From the literature survey (ST.1), it was observed that this is the second reported electrochemical biosensor platform for the detection of Reb A. The present work utilizes a waste-derived graphite electrode, modified with promising nanomaterials such as Co-MOF and CuO NPs, and demonstrates excellent results with high reproducibility.

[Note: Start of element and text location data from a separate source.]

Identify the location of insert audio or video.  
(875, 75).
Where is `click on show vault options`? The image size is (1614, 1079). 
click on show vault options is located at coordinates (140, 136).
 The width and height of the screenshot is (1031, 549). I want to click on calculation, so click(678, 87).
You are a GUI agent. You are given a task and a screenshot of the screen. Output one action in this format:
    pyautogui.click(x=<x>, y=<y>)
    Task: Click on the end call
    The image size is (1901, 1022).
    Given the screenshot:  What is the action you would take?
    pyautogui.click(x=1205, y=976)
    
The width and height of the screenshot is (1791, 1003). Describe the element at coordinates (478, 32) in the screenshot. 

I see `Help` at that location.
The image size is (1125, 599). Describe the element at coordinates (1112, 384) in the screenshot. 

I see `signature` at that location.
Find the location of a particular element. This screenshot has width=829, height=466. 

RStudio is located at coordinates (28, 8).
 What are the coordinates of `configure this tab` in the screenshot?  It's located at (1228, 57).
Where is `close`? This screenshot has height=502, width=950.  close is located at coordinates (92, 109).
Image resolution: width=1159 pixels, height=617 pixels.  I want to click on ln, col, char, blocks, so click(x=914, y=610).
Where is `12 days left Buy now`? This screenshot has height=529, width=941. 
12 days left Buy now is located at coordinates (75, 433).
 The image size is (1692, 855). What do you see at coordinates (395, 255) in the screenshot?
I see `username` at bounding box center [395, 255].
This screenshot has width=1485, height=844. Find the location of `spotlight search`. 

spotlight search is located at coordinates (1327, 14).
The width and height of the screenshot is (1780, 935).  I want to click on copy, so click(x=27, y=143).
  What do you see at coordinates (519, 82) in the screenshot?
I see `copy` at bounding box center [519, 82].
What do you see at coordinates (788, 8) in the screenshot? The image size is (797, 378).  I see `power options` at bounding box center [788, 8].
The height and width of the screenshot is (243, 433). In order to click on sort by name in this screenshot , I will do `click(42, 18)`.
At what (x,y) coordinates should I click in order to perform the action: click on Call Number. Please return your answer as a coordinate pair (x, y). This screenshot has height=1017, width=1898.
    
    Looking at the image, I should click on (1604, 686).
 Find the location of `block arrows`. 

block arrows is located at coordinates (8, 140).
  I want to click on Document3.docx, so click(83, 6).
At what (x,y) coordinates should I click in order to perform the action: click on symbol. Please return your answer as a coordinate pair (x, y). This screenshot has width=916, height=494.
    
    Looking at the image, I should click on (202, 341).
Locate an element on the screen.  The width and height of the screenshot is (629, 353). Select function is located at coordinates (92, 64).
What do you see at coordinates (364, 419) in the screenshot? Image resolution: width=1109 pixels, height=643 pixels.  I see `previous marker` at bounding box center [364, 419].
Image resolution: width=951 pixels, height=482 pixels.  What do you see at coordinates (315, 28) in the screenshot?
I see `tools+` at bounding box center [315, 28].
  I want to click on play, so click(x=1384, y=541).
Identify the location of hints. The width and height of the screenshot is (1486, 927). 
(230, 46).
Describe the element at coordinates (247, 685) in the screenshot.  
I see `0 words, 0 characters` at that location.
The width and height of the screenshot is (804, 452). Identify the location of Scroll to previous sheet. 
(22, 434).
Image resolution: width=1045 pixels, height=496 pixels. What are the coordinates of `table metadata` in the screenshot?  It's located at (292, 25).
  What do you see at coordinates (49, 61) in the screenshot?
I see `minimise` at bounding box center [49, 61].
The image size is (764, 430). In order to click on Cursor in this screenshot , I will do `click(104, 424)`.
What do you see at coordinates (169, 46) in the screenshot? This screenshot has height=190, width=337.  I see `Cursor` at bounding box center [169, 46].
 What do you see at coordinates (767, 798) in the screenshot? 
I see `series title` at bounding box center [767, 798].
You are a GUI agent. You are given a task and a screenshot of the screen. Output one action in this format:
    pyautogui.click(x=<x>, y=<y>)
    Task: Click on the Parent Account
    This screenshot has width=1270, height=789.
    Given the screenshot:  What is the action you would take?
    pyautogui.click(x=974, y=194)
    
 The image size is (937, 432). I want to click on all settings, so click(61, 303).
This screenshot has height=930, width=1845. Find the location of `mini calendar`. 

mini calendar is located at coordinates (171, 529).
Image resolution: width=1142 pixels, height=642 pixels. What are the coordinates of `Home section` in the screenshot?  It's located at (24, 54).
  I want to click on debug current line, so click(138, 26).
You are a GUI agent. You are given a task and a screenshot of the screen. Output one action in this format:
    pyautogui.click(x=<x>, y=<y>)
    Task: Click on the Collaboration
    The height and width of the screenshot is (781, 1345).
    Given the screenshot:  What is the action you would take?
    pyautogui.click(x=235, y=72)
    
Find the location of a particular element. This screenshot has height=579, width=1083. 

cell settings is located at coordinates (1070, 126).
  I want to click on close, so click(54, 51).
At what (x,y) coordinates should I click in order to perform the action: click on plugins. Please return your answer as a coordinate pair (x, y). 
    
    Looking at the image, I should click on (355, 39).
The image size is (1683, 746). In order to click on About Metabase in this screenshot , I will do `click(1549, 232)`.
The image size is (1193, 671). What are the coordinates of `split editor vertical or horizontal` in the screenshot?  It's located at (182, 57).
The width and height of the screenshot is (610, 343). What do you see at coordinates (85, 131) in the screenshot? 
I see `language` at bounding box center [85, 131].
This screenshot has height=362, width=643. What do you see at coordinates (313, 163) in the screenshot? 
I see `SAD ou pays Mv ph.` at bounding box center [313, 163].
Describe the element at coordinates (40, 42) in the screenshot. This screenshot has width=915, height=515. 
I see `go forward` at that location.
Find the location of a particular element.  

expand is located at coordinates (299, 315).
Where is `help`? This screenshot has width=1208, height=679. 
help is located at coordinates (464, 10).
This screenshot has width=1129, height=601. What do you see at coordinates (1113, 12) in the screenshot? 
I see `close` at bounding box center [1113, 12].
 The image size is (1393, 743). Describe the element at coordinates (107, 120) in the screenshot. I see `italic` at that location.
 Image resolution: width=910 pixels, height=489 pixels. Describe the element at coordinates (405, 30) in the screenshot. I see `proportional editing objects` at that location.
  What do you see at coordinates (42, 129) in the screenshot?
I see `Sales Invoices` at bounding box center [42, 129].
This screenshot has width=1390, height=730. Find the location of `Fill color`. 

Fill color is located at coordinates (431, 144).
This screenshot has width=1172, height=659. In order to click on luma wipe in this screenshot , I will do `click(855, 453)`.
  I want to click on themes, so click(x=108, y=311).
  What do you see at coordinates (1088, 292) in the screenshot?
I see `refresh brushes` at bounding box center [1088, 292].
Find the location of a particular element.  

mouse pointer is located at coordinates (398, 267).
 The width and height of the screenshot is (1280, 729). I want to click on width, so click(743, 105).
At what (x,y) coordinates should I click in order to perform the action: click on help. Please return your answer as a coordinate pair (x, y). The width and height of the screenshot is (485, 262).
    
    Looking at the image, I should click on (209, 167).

4. Molecular docking studies

To analyse the molecular interactions between Reb A and glucose oxidase (GOx), a molecular docking study was conducted.⁵⁰ The docking was performed using AutoDock 1.5.7 and the MGL tool, and the most favourable binding pose (cluster rank 1) was identified with a binding energy of −7.26 kcal mol⁻¹, indicating a strong and energetically favourable interaction. Fig. 11(a) depicts the overall 3D conformation of the GOx enzyme in complex with Reb A. The enzyme is represented as a ribbon model with distinct secondary structures coloured differently to highlight its topology. The bound ligand (Reb A) is shown in the active site, interacting with key residues. Fig. 11(b) offers a closer 3D view of the docking site, illustrating specific amino acid residues of GOx involved in interactions with Reb A. Key hydrogen bonding and hydrophobic contacts are visible. Notable interacting residues include Ser74, Asp77, His78, Tyr249, Leu445, His446, and His447. These residues are strategically positioned around the ligand, facilitating stable binding through hydrogen bonds (green dashed lines), van der Waals forces, and π-stacking interactions (purple lines).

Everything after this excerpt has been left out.